Monday, Jul. 26, 1948

Emma & the Birds

The event that might linger longest in the minds of the delegates, spectators, and television watchers of the Democratic Convention was neither Harry Truman's fighting speech nor the Southern schism. It was the pigeons.

President Truman and Senator Barkley had just come into the hall (see above) when Mrs. Emma Guffey Miller bustled up to the podium. The sister of Pennsylvania's ex-Senator Joseph Guffey, and a perennial committeewoman, Mrs. Miller calls herself the Old Grey Mare.

Plump, powdered and behatted, she briskly interrupted Chairman Sam Rayburn's introduction of Barkley, took over the microphone. On behalf of the Allied Florists of Philadelphia, she announced, she wanted to present President Truman with a large Liberty Bell made of flowers. Then, from beneath the bell came a shower of white pigeons (placed there by the florists' pressagent, who had billed them as "doves of peace").

With a flutter of wings, the pigeons swept up & out. The dignitaries on the platform cringed and shrank away like troops before a strafing attack. Torpid delegates broke into a roar of delight. One bird landed on the rostrum, where Chairman Sam Rayburn scooped it up and flung it roofward again. Two landed on a platform fan, stayed there with the breeze ruffling their tail feathers.
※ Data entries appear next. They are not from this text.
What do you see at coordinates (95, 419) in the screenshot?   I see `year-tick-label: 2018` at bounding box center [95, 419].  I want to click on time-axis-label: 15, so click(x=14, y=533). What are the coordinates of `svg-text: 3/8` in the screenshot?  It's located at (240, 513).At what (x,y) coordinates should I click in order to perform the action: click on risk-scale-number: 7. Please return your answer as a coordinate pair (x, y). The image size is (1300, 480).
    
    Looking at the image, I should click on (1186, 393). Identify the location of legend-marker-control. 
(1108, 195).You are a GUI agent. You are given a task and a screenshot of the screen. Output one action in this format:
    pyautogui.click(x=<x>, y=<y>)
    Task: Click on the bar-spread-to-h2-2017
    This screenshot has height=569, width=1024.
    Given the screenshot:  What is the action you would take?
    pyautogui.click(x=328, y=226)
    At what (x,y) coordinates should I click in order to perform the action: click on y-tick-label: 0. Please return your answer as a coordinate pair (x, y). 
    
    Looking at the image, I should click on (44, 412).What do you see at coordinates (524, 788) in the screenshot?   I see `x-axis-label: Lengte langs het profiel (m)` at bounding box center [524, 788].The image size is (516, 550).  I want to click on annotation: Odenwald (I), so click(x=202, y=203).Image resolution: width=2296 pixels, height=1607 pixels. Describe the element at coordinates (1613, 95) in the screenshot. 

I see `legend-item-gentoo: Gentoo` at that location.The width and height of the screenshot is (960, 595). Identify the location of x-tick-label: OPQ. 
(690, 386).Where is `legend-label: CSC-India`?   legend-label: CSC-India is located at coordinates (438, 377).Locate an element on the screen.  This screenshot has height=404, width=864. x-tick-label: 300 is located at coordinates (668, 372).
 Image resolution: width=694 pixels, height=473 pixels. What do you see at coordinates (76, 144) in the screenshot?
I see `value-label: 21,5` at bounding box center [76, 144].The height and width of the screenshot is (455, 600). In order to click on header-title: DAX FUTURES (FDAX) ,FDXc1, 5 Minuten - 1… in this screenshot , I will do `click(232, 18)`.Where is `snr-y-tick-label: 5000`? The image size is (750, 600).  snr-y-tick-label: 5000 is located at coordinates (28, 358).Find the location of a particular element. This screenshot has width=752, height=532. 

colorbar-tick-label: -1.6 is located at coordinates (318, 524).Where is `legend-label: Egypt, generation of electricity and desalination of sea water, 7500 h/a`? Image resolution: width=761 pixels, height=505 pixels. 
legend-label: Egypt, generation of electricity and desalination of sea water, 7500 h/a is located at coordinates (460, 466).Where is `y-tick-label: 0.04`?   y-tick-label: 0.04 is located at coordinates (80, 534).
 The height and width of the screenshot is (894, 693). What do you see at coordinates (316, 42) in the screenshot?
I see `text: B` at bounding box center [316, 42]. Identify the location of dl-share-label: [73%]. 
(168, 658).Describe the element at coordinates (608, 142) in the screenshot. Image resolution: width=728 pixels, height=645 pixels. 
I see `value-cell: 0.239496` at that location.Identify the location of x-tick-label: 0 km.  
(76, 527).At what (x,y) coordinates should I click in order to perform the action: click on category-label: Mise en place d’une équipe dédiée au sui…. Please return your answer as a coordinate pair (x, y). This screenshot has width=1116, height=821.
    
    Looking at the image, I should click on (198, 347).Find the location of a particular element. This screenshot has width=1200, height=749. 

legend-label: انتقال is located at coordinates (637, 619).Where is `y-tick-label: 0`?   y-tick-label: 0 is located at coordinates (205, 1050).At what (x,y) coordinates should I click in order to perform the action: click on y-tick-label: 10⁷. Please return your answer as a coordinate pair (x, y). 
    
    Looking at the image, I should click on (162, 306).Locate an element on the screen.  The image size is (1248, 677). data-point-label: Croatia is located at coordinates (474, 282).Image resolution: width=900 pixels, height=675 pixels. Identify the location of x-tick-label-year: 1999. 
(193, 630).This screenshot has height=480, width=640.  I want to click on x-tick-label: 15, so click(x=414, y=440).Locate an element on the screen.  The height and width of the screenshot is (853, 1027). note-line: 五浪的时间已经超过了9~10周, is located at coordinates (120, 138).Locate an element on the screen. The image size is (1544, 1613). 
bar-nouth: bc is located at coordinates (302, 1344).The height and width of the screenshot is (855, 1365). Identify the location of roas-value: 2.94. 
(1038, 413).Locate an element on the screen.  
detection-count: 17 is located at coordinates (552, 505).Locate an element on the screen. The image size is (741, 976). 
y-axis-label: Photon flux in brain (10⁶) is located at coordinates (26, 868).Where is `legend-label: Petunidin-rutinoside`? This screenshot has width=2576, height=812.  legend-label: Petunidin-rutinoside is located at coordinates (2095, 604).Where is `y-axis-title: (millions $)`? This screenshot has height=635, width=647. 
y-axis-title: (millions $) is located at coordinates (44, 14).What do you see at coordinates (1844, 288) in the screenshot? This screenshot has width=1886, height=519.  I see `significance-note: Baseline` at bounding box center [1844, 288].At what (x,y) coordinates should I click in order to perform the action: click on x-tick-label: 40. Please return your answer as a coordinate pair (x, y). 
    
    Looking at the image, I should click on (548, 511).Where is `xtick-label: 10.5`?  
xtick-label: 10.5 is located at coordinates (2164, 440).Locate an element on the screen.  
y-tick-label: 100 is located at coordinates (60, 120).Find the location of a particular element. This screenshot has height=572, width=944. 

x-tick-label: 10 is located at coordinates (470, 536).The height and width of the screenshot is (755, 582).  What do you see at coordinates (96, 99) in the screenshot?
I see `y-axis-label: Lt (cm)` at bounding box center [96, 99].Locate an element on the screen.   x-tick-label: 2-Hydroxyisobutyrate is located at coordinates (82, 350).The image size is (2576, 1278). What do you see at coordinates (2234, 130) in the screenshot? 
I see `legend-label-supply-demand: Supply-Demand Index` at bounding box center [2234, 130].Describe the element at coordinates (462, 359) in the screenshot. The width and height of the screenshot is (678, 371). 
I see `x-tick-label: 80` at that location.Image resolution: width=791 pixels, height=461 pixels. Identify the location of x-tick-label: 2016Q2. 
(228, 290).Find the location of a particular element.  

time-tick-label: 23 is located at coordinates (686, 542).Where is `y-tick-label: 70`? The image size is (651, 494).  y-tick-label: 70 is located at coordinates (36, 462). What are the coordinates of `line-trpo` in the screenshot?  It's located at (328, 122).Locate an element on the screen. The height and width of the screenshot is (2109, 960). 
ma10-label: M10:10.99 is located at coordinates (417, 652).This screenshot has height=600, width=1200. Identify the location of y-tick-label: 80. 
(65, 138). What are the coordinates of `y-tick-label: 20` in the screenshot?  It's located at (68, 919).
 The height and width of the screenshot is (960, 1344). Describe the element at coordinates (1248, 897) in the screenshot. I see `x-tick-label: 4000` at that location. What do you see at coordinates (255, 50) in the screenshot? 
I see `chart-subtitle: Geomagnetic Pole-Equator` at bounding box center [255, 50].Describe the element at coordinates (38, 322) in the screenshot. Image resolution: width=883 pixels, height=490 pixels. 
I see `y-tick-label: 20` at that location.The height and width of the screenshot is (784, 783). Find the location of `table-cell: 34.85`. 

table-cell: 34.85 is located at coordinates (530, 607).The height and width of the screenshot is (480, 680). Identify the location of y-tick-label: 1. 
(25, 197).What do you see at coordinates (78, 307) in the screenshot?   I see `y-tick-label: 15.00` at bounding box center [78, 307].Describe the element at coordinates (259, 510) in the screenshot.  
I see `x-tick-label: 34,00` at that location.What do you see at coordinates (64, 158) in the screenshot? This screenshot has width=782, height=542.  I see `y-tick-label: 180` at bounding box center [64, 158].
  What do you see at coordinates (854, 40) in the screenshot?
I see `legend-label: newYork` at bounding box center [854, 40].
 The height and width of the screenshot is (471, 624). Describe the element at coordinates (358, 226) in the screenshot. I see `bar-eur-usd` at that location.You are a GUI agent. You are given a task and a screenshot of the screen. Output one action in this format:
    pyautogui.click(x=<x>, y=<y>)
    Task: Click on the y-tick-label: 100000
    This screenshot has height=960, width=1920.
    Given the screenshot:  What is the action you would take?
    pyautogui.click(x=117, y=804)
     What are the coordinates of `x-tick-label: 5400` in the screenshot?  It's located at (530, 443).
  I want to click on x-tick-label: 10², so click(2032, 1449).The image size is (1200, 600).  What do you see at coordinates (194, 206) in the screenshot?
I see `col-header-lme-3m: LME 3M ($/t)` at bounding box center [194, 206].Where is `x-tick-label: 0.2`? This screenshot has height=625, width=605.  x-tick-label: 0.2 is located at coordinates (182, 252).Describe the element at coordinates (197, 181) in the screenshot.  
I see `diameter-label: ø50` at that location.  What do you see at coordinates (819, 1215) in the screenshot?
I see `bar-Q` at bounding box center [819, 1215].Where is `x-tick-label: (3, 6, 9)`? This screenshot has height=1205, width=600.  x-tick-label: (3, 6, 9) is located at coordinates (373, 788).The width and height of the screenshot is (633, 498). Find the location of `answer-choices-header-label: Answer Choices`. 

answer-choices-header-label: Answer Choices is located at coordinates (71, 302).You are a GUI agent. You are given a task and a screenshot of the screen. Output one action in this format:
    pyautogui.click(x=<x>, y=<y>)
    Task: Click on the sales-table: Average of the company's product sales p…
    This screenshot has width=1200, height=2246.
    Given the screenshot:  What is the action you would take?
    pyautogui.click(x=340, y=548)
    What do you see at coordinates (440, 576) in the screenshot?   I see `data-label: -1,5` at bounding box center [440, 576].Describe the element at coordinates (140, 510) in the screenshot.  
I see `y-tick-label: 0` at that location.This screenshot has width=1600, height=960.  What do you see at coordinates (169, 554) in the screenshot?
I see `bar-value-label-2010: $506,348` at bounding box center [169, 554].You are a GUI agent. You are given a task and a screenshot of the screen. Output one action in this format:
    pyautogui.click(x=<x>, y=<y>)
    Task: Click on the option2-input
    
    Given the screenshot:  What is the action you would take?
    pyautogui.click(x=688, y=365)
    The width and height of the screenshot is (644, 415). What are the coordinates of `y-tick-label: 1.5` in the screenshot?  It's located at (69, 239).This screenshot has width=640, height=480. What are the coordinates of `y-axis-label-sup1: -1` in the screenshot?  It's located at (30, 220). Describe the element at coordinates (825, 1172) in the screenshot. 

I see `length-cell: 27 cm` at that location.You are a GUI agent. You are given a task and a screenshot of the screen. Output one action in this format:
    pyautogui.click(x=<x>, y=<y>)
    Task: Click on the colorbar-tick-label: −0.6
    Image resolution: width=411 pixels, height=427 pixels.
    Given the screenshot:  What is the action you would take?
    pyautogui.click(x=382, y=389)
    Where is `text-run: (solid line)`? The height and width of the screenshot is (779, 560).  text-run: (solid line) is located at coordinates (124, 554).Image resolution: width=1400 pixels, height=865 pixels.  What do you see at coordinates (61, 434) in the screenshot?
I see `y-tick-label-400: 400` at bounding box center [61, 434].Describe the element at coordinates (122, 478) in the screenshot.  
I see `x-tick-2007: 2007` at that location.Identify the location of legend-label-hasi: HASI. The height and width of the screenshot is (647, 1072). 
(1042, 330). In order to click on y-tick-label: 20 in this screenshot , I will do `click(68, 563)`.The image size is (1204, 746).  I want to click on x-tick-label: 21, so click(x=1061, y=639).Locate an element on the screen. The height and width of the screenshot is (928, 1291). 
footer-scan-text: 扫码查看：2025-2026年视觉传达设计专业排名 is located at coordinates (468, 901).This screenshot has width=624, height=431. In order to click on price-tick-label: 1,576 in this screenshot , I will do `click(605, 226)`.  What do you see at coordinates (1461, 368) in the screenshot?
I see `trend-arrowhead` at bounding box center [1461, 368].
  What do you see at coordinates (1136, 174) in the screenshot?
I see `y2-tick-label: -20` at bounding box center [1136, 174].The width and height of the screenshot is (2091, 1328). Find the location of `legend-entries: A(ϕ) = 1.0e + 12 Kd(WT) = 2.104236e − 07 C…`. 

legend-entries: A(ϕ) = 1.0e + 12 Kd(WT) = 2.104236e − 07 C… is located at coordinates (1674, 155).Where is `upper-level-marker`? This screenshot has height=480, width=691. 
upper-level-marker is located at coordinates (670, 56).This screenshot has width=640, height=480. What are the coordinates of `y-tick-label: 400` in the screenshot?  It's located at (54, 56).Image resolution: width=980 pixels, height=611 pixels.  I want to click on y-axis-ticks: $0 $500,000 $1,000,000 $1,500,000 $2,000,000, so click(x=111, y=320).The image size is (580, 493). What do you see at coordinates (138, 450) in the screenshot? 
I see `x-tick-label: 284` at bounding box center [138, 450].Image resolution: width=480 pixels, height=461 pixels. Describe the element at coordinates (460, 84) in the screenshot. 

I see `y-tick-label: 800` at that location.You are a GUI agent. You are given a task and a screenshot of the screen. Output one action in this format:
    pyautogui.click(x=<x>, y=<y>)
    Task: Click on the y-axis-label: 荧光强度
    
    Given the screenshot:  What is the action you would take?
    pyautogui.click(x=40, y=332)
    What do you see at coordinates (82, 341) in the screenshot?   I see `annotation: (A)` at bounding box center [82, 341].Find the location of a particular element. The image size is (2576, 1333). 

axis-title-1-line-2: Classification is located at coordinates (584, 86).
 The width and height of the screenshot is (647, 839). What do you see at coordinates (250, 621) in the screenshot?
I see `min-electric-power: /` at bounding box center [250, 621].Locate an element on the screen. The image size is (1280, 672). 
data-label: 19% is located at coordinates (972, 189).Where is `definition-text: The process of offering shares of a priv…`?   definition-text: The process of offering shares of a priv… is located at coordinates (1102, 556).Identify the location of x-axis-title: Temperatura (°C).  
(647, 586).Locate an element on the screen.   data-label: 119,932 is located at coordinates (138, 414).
If the President had not won his audience right away, the pigeons might have given him real competition. As he spoke, pigeons teetered on the balconies, on folds in the draperies, on overhead lights, occasionally launched on a quick flight to a more pigeonly position. Long after the conventioneers had gone home and workers began to clean up for Henry Wallace's Third Party this week, pigeons still perched in the deserted hall.